Segment Start: Provided information

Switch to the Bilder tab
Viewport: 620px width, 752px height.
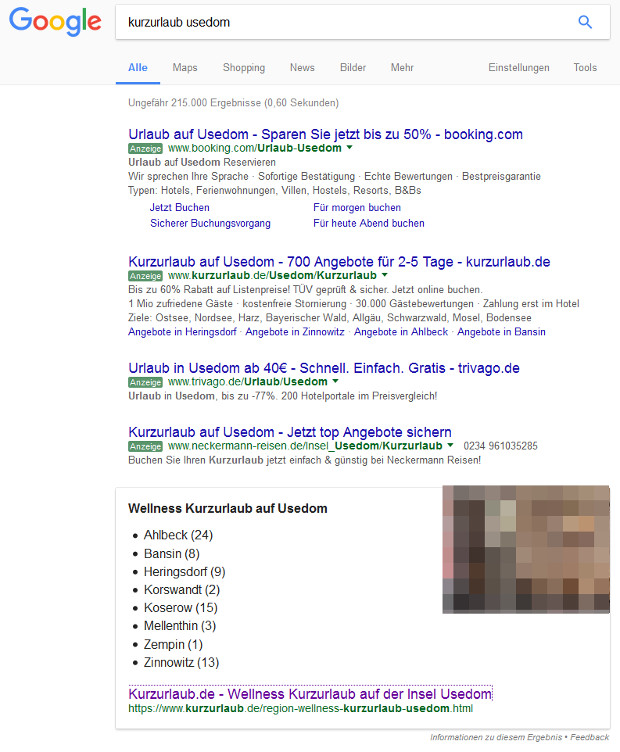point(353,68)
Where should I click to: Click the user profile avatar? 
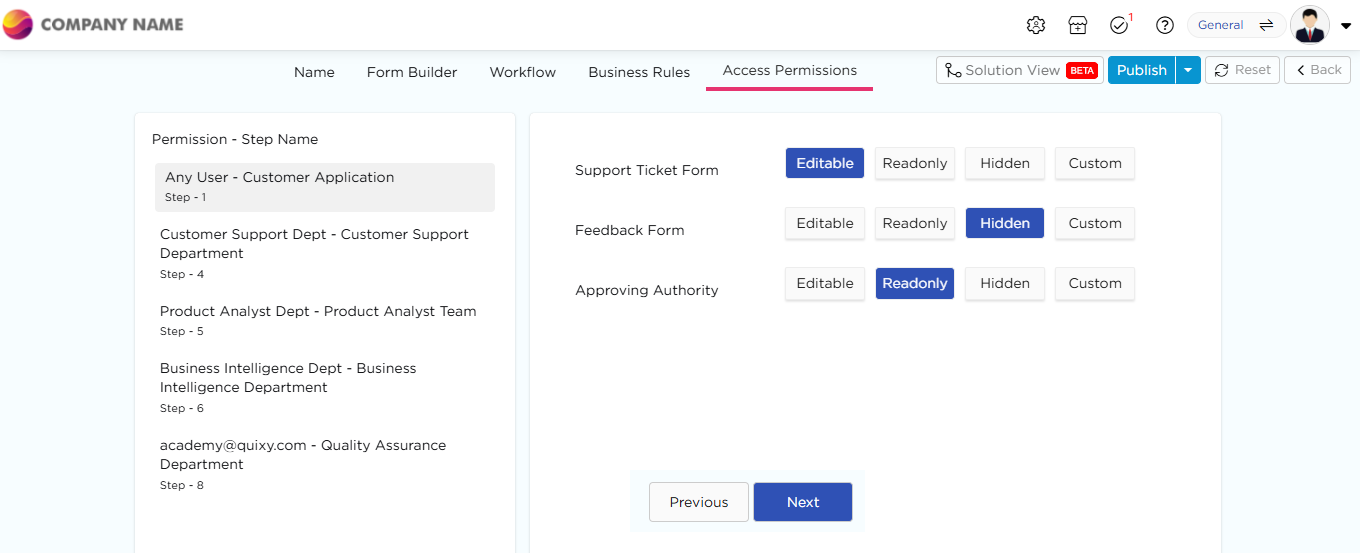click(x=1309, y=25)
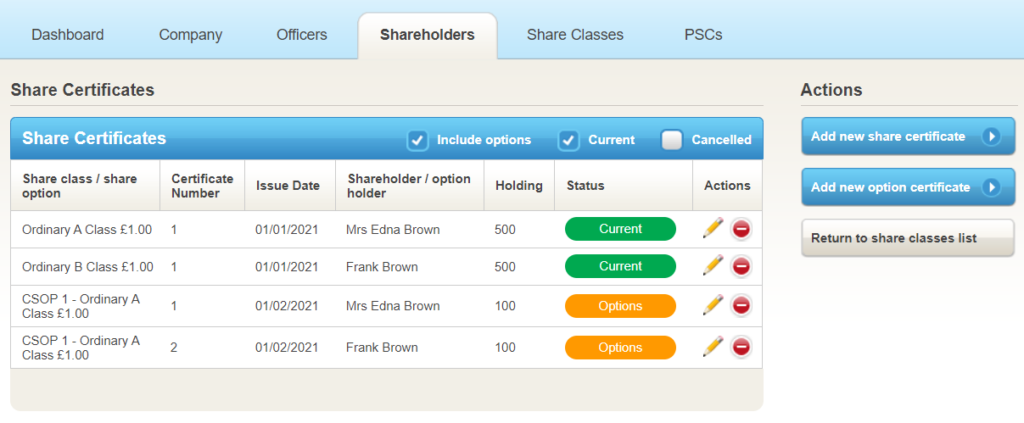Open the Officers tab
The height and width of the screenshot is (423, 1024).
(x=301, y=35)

Segment End: Provided information
Segment Start: Provided information

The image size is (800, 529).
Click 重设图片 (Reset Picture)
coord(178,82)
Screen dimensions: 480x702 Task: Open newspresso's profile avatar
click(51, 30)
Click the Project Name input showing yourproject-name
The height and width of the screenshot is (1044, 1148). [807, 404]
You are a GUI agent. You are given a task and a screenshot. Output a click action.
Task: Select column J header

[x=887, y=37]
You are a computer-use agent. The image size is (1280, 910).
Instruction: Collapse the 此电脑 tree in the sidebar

Segment End: Provided information

— What is needed —
When the line with "You are a GUI" is reached in the data above, begin copying, and stop after the line with "Instruction: Collapse the"; copy each line exactly, both ends included.

— Problem solution —
You are a GUI agent. You are given a task and a screenshot. Output a click action.
Task: Select column J header

[x=887, y=37]
You are a computer-use agent. The image size is (1280, 910).
Instruction: Collapse the 此电脑 tree in the sidebar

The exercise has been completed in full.